Congress, meanwhile, has summoned Dayan to its hearings, but he could not be located.

De Lima, Bucayu, Villasanta and Sanchez remain in the country.

Witnesses in the House of Representa­tives inquiry earlier accused De Lima, Bucayu and Baraan of receiving millions in drug money from high-profile inmates in the NBP.

Sanchez was tagged as De Lima’s bagman, but he denied the allegation and instead bolstered allegation­s that the lady senator had an affair with Dayan, her former driver-bodyguard, when she was still DOJ chief.

Villasanta allegedly attempted to accompany Bucayu when the latter asked former police Criminal Investigat­ion and Detection Group chief Benjamin Magalong to drop the raid at the NBP in 2014.

It was De Lima herself who formulated the rules on the ILBO when she was still DOJ secretary.

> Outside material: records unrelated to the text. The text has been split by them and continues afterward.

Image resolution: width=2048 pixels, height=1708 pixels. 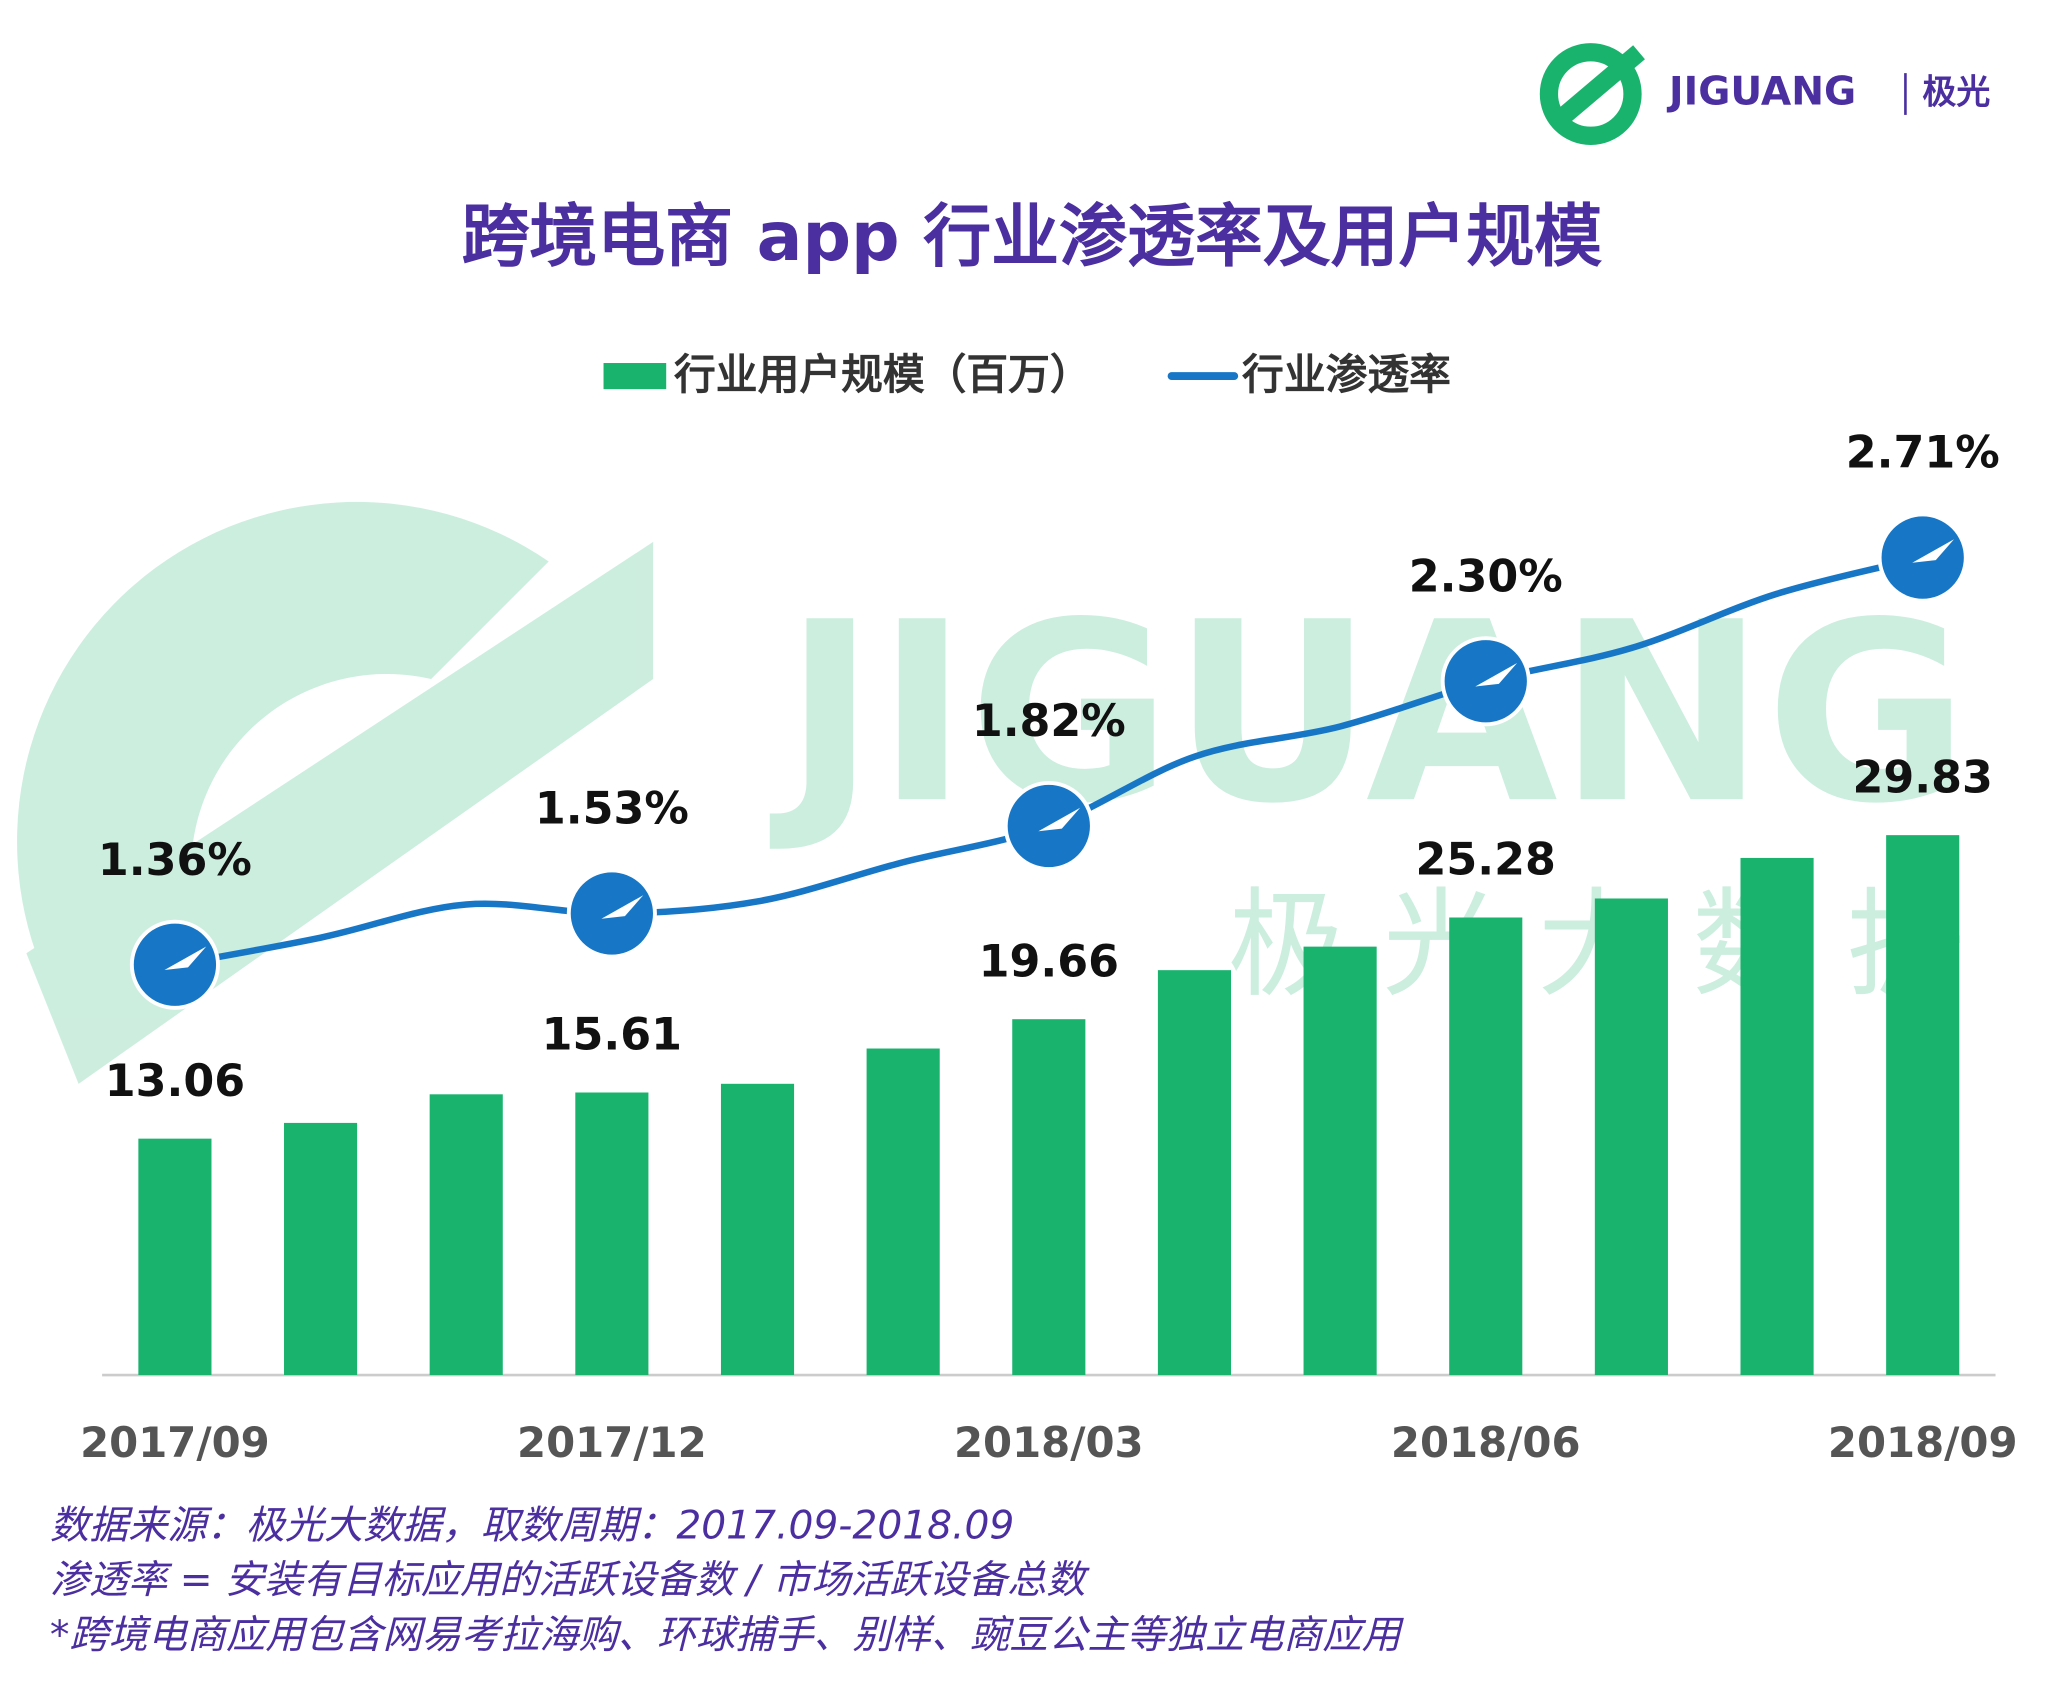 What do you see at coordinates (283, 747) in the screenshot?
I see `watermark-shape` at bounding box center [283, 747].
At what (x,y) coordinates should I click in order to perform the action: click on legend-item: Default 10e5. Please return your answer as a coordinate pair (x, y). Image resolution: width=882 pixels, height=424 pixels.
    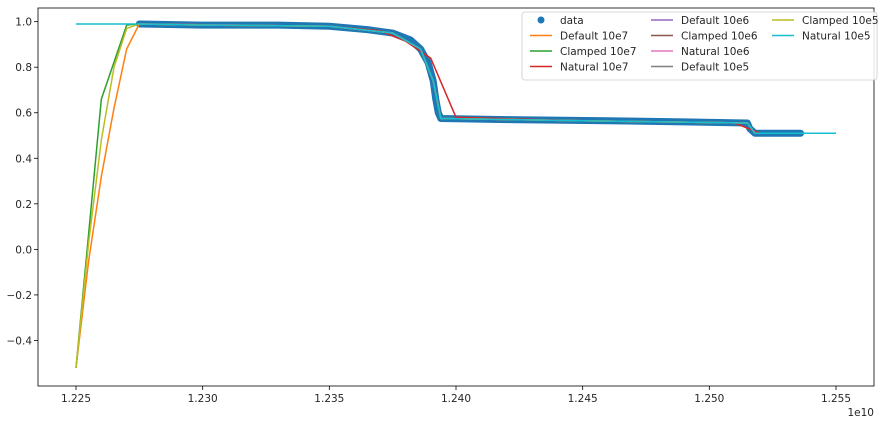
    Looking at the image, I should click on (700, 68).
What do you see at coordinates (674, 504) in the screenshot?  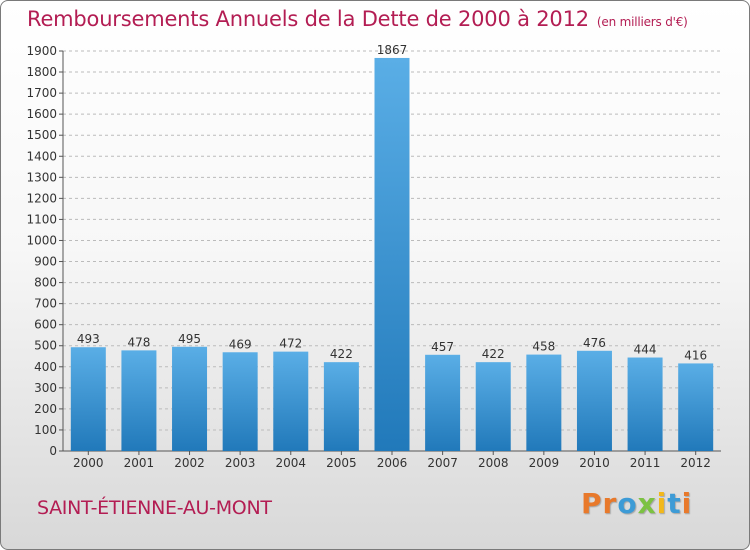 I see `brand-letter: t` at bounding box center [674, 504].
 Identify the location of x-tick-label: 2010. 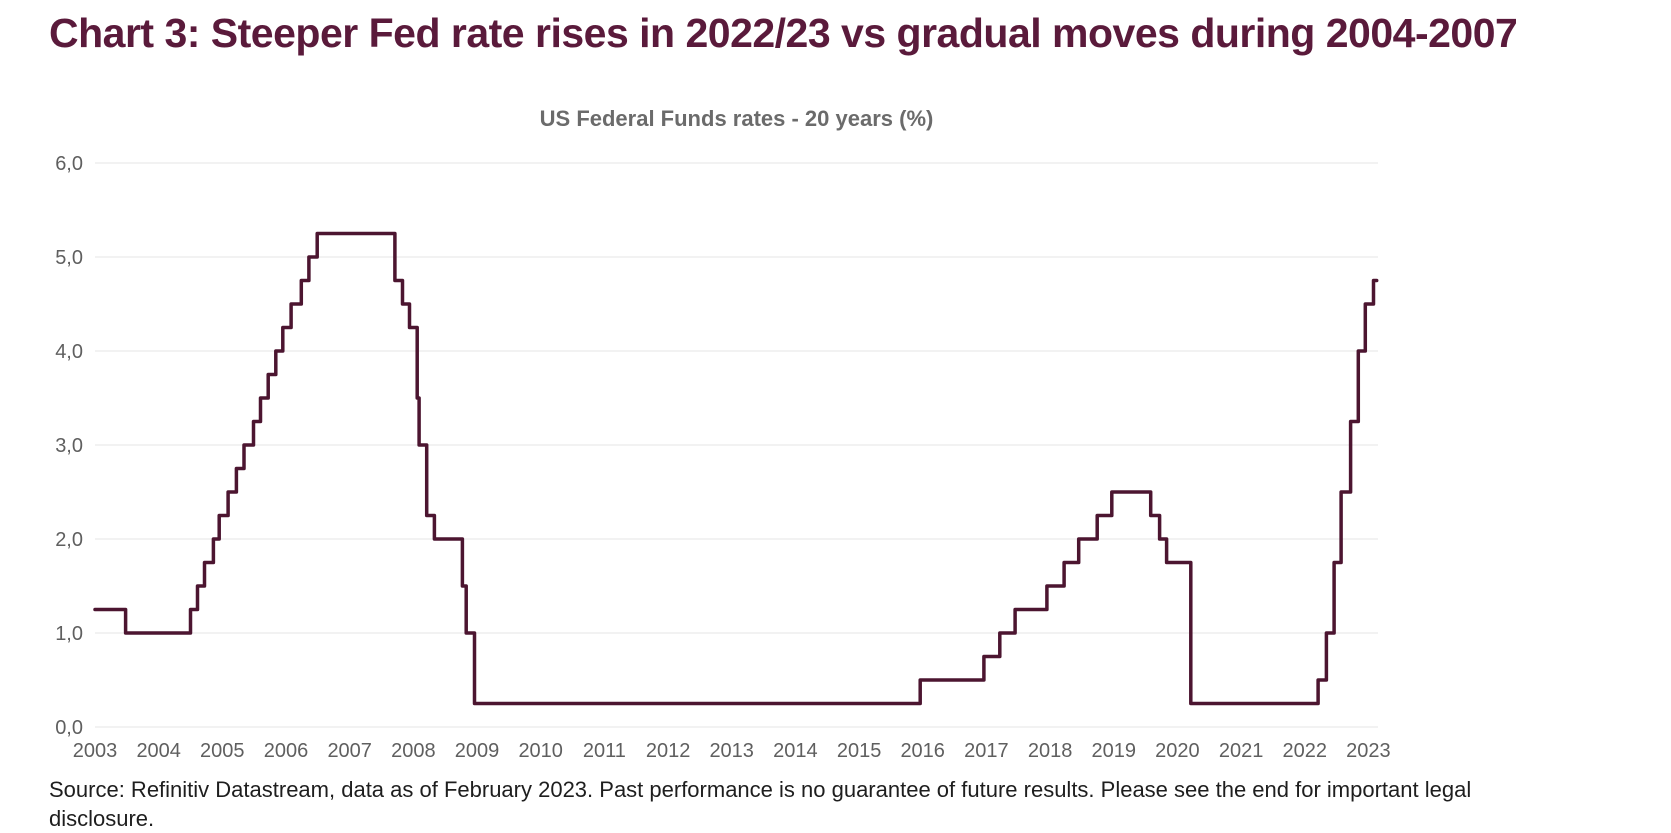
(540, 751).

The ILBO was crafted in lieu of the DOJ’s power to issue a watch list order and hold departure order on personalit­ies facing fact-finding or preliminar­y investigat­ion on criminal charges, as the Supreme Court stopped these in 2011 upon a petition from former president Gloria Macapagal-Arroyo.

De Lima irked

Meanwhile, De Lima hit the ILBO issuance against her, vowing to question it before the courts.

“There is still no basis for a lookout bulletin against me,” the senator asserted, saying the DOJ has not filed a case against her with the Office of the Ombudsman despite the ongoing hearings in the House of Representa­tives.

“I don’t think a lookout bulletin can be justified using a kangaroo court’s persecutio­n of a sitting senator,” De Lima said. “I will take the necessary legal action against this latest assault on my person by my successor at the DOJ.”

Calling the lookout bulletin pointless, De Lima said she has no intention of leaving the country, unless it would be for some “engagement or what.”

“They should not waste their time because I have no plans of leaving the country to escape the crisis,” she said. “If I leave the country, it would be because of a good reason, maybe, if I am invited to a speaking engagement. I’m innocent; only the guilty flees.”